Андрей любил Настю, но у него была и Надежда. Две женщины. И каждая – необходимая. Только необходимыми они были по-разному: Настя – восторг и счастье, бой барабана в сердце и тихое обмирание, невыносимая лёгкость и головокружительный полёт, её тело – продолжение его, а может, и не продолжение: можно ли створки раковины считать продолжением друг друга? Надежда – совсем другое: он считал её другом, и даже иногда в шутку упоминал известную фразу Антона Павловича Чехова о том, что женщина становится мужчине другом только после того, как побывает его любовницей. Может, он что-то путал, но смысл был точен. Надежда сердилась на него и, шутливо грозя пальчиком, обещала: «Больше не дам! Будешь тогда знать, как обижать женщину».
Она не хотела быть ему только другом, и, скорее всего, даже совсем не стремилась попадать в эту категорию: Надежда желала любви. Она была слишком женщиной, чтобы стать мужчине всего лишь наперсницей.
Впрочем, ему было с ней хорошо: Надежда ничего не стыдилась, и простодушно полагала, что в постели нет ничего постыдного и запретного, забывая о том, что у любовника непременно возникнет вопрос: с кем она так напрактиковалась, и сколько же его предшественников вспоминают теперь Надюшу? Если построить их в ряд, то, может, целая рота получится? «Батальон! – она хохотала в ответ на такие вопросы. – Или взвод! Что больше – взвод или батальон? – и, внезапно сбросив улыбку с лица, утыкалась ему под мышку: Дурачок! Боже мой, какой же ты ещё дурашка! Мог бы и сам догадаться: женщине всегда приятно делать то, что хочет её любимый мужчина. Всё, что угодно. Без оглядки. Понимаешь?»
Настя тоже говорила о том, что нет выше счастья, когда любишь того, кто любит тебя, и за это можно всё отдать. Но всё-таки её что-то сдерживало: например, она не хотела смотреть эротические фильмы, которые Андрей специально купил – пусть знает, как
Знала бы она, что Андрей рассказал об этом Надежде.
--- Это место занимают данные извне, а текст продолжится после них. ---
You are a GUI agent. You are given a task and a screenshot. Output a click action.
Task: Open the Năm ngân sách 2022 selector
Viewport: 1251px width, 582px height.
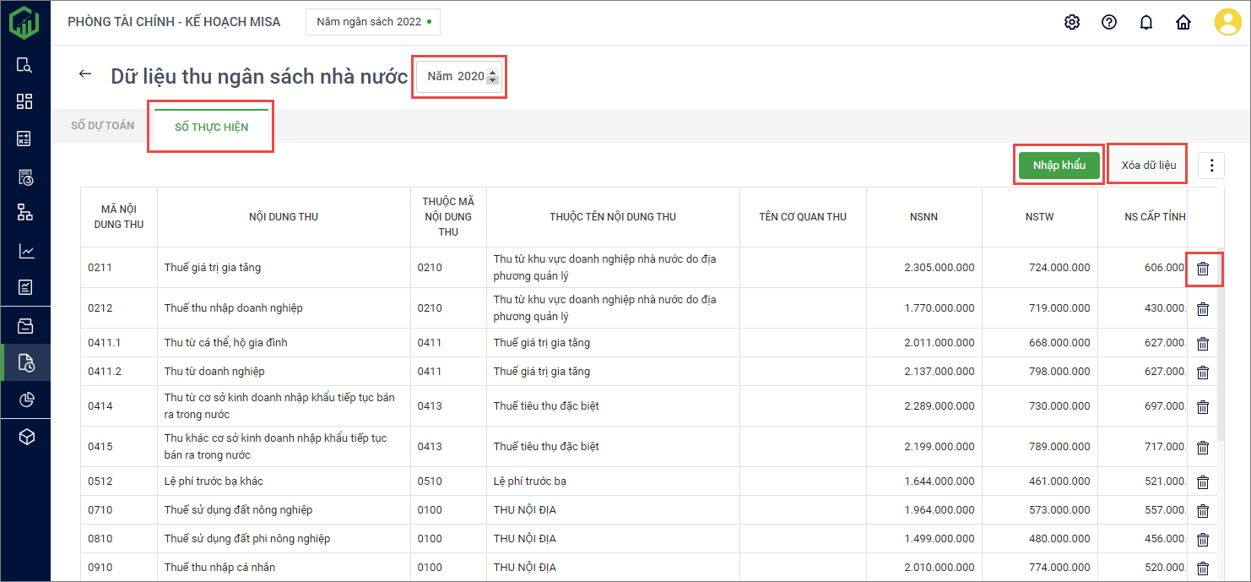(x=372, y=22)
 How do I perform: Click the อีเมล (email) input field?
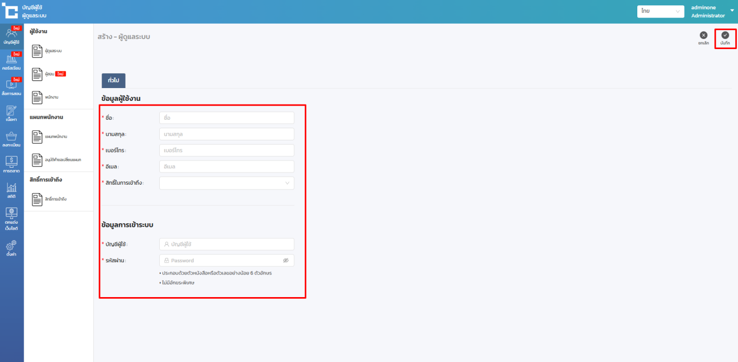pos(227,167)
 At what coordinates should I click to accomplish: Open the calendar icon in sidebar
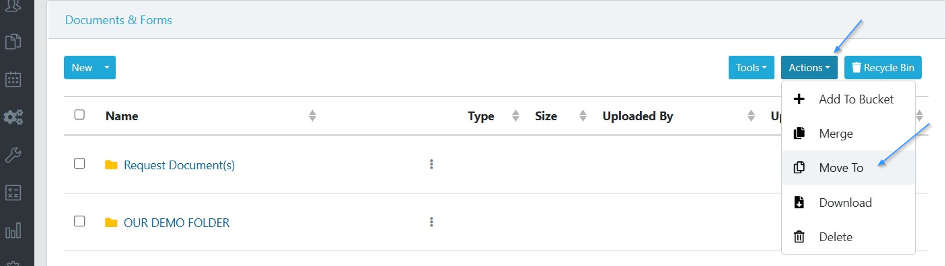point(13,79)
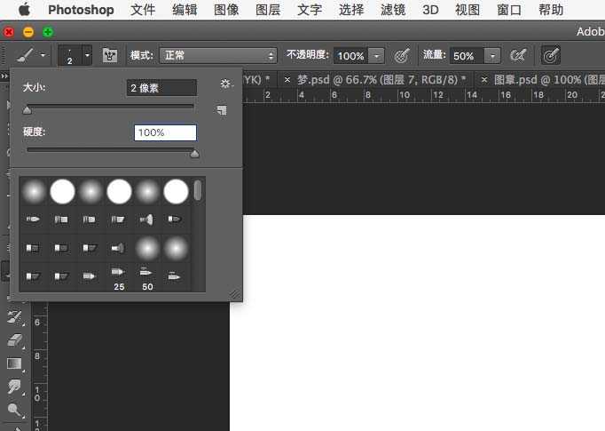The image size is (605, 431).
Task: Toggle pressure control for opacity
Action: pos(402,55)
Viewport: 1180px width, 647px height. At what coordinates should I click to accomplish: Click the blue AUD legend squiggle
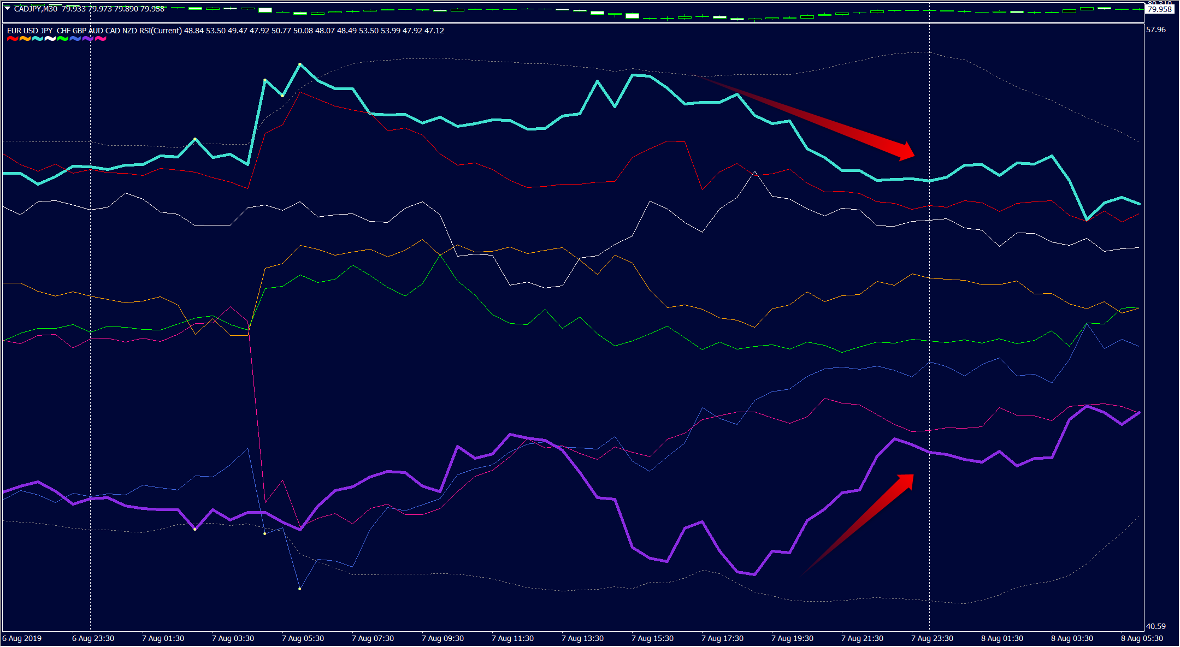pos(75,39)
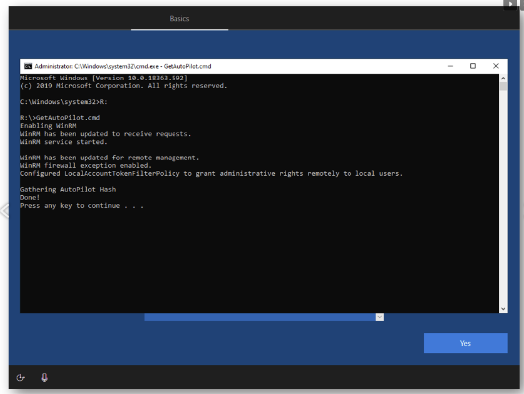This screenshot has height=394, width=524.
Task: Click the previous arrow on left edge
Action: pyautogui.click(x=4, y=211)
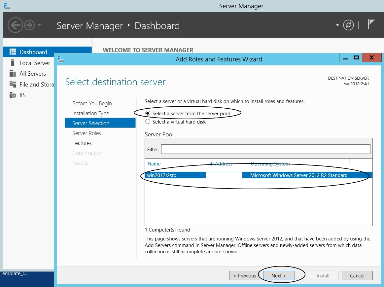The width and height of the screenshot is (384, 287).
Task: Click the Local Server icon
Action: click(13, 63)
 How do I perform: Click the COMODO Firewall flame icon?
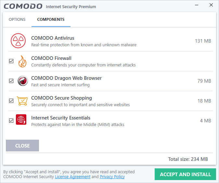pos(22,61)
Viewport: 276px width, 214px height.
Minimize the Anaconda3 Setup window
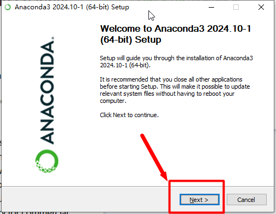[211, 7]
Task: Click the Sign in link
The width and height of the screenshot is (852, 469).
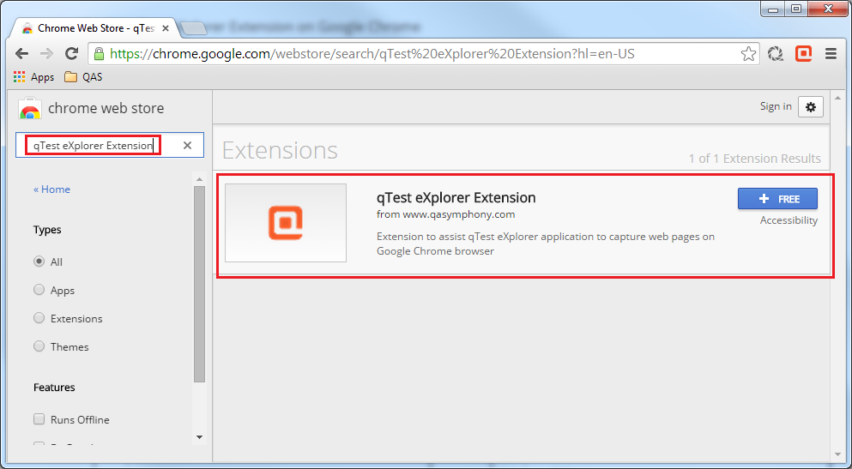Action: click(x=776, y=106)
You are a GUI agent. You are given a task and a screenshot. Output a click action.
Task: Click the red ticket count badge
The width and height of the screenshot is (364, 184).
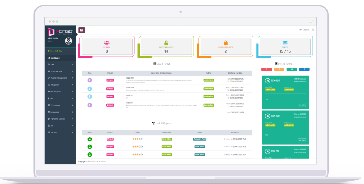267,69
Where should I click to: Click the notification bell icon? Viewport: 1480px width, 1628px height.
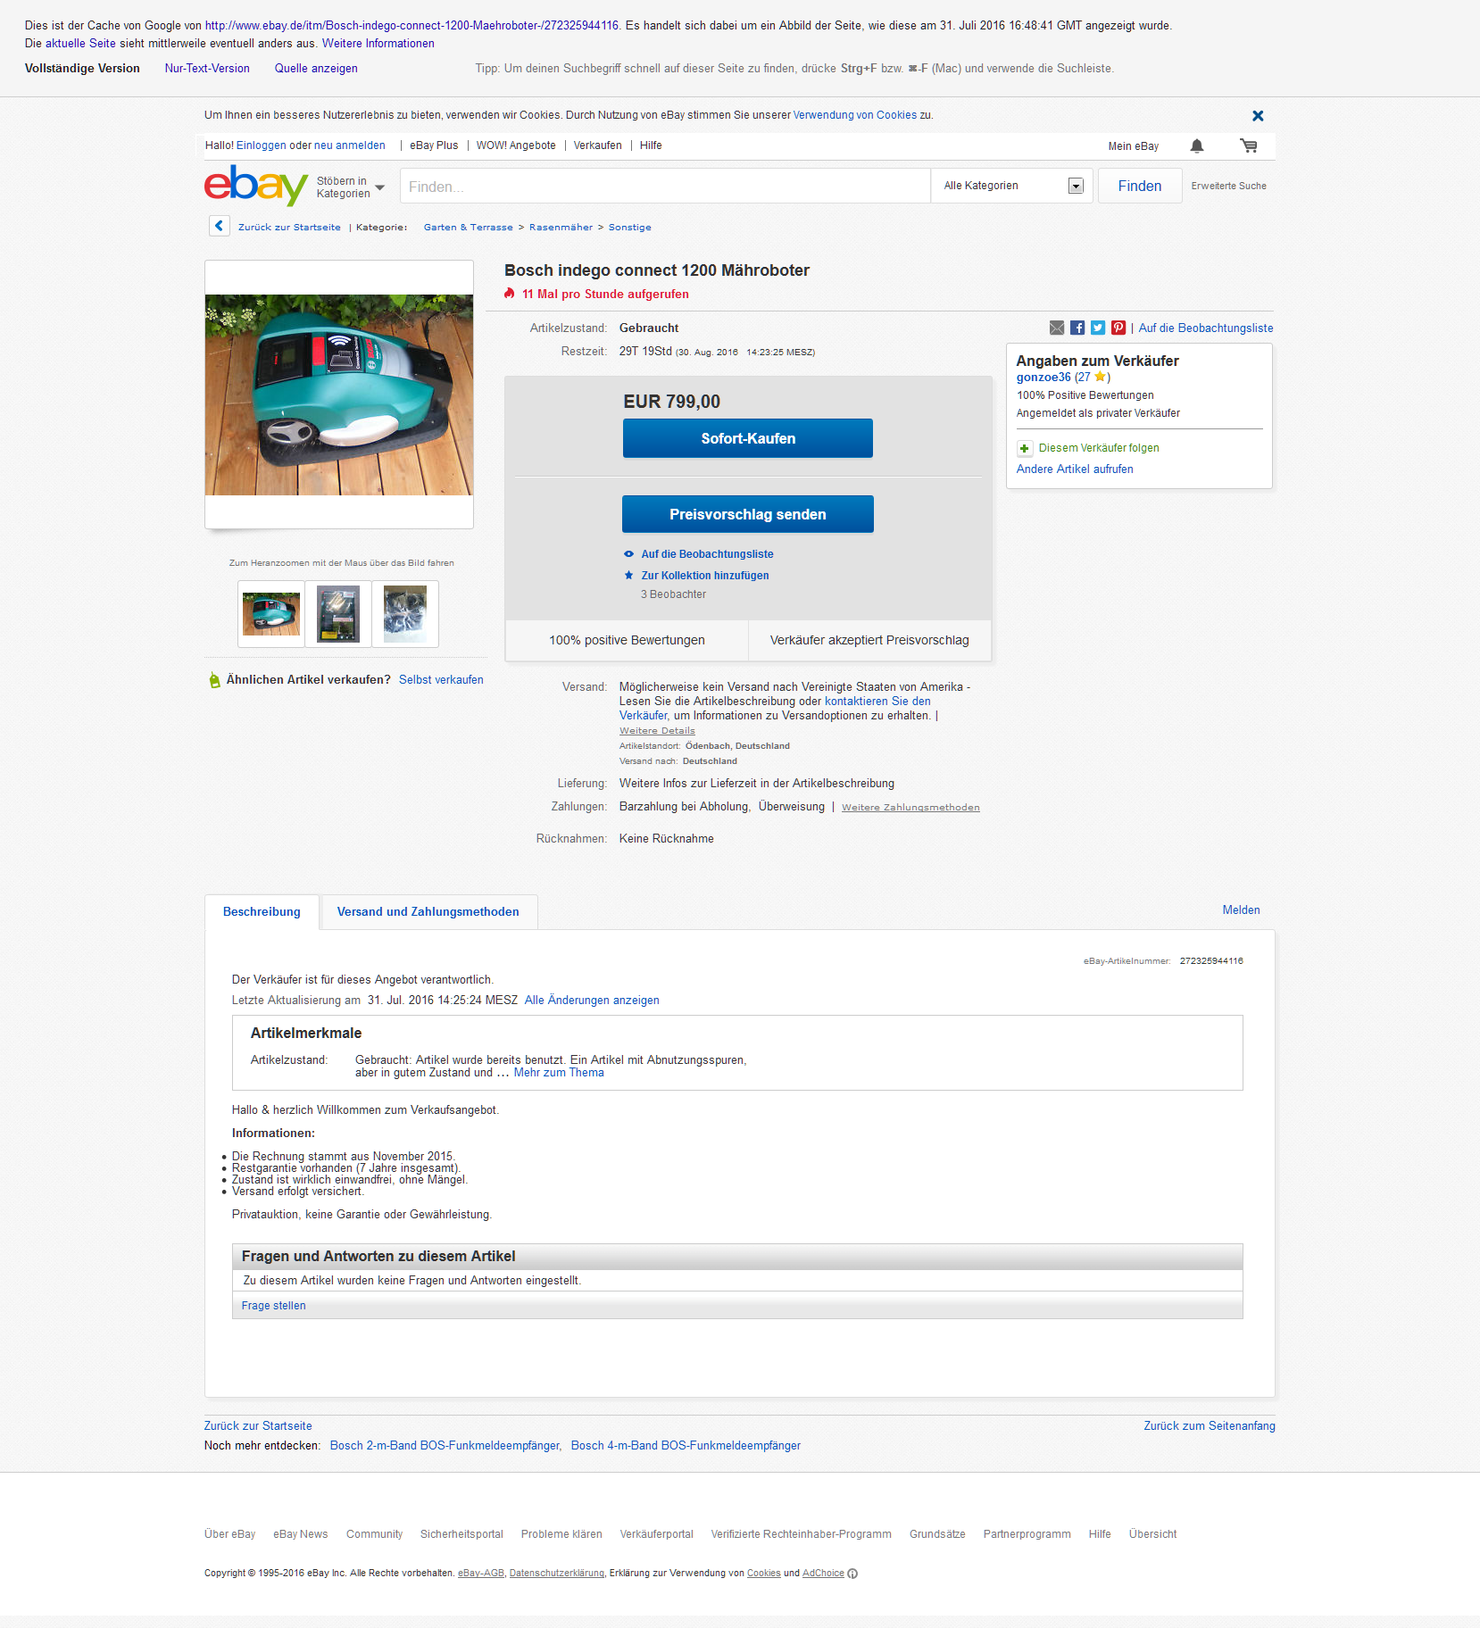click(x=1197, y=145)
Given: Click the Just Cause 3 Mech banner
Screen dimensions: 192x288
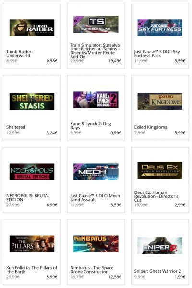Looking at the screenshot, I should coord(96,172).
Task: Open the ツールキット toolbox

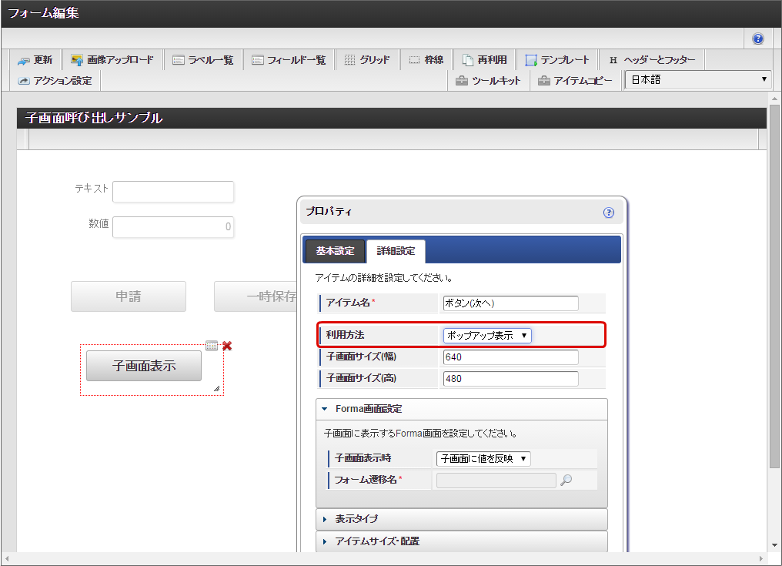Action: tap(488, 81)
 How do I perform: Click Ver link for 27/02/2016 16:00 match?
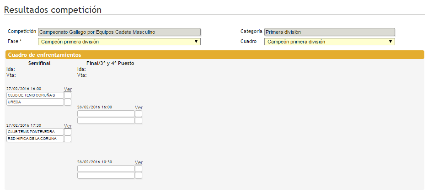pos(68,89)
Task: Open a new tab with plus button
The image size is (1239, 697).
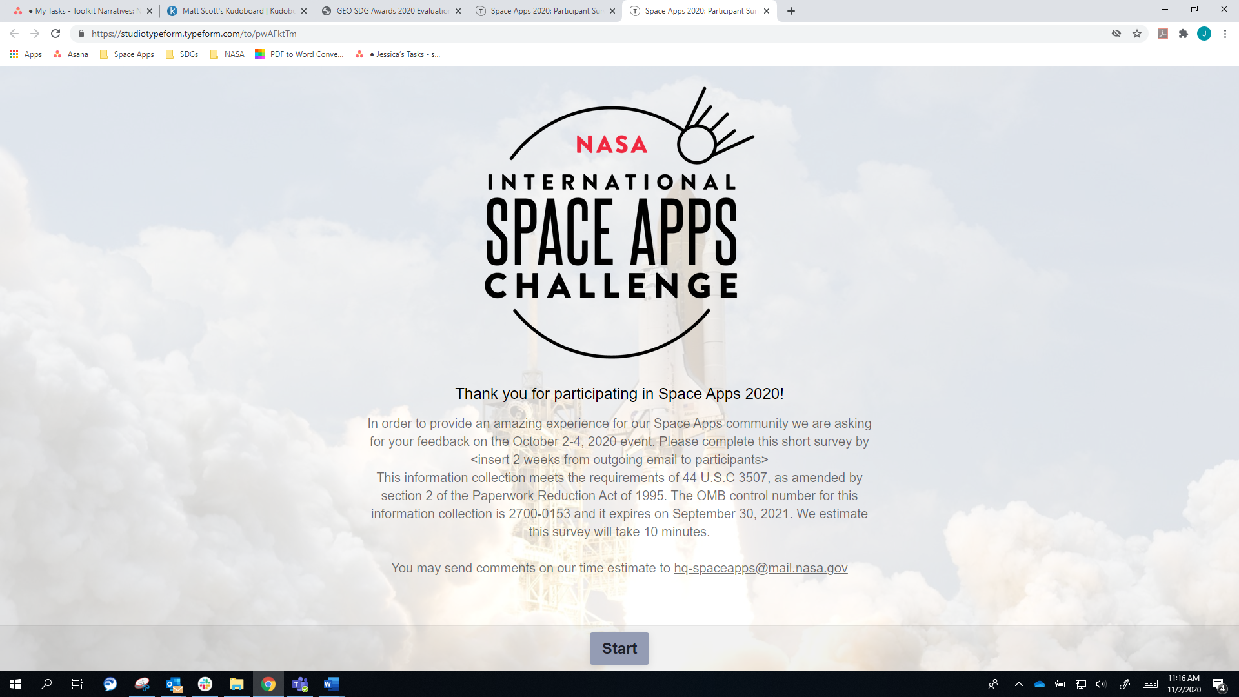Action: pos(791,11)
Правда, он представил дело так, будто это у одного из его приятелей такие проблемы с любимой девушкой: ни в какую не хочет экспериментов в постели, и развратом считает даже… лёд. Вернее, не сам лёд, а его использование в играх двоих.
– Может, она холода боится? – уточнила Надежда. – Я слыхала: бывает холодовая аллергия…
– Да нет же, какая аллергия! – хмыкнул Андрей. – Коктейль со льдом она пьёт – и ничего. А вот провести кусочком льда по коже – это для неё чуть ли не Содом и Гоморра. Считает: подобные штучки от пресыщенности и скуки. В любви, мол, главное сама любовь, а не всякие приёмчики, её подогревающие…
– А может, она права? – Надежда задумчиво посмотрела Андрею в глаза. – Любовь не нуждается в учебниках, она сама – учебник. Человек в ней всегда дилетант, даже если кажется: всё знает и умеет, но, увы, ему ведомы лишь приёмы обольщения, и то не все, а все эти способы удовлетворения плоти – всего лишь технология секса…
Андрею казалось: Надежда говорит как по писаному, что, собственно, так и было. Она знала: Андрей много читает, и потому тоже старалась не ударить лицом в грязь – начала покупать книги, причём, старательно избегала всяких «дамских» романов, к которым он относился пренебрежительно. Прочитанное иногда помогало ей четче и яснее формулировать свои мысли, открывало неизвестное в, казалось бы, обыденном и привычном, а то и вовсе приходило на выручку, когда говорить уже было не о чем. В таких случаях она усердно припоминала что-нибудь интересное из недавно прочитанного и, стараясь выглядеть умнее, чем есть на самом деле, многозначительно говорила: «А знаешь, я тут недавно вычитала кое-что интересненькое…» И прилежно об этом рассказывала.
Так что её мысли о любви были не совсем чтобы её собственные, но, тем не менее, она верила в то, что говорила. И ещё она была благодарна Андрею: всё-таки именно он невольно приучил её к чтению.
– Извини, но без этой технологии самая возвышенная любовь уже вроде как и не любовь, а мираж какой-то, – не согласился Андрей.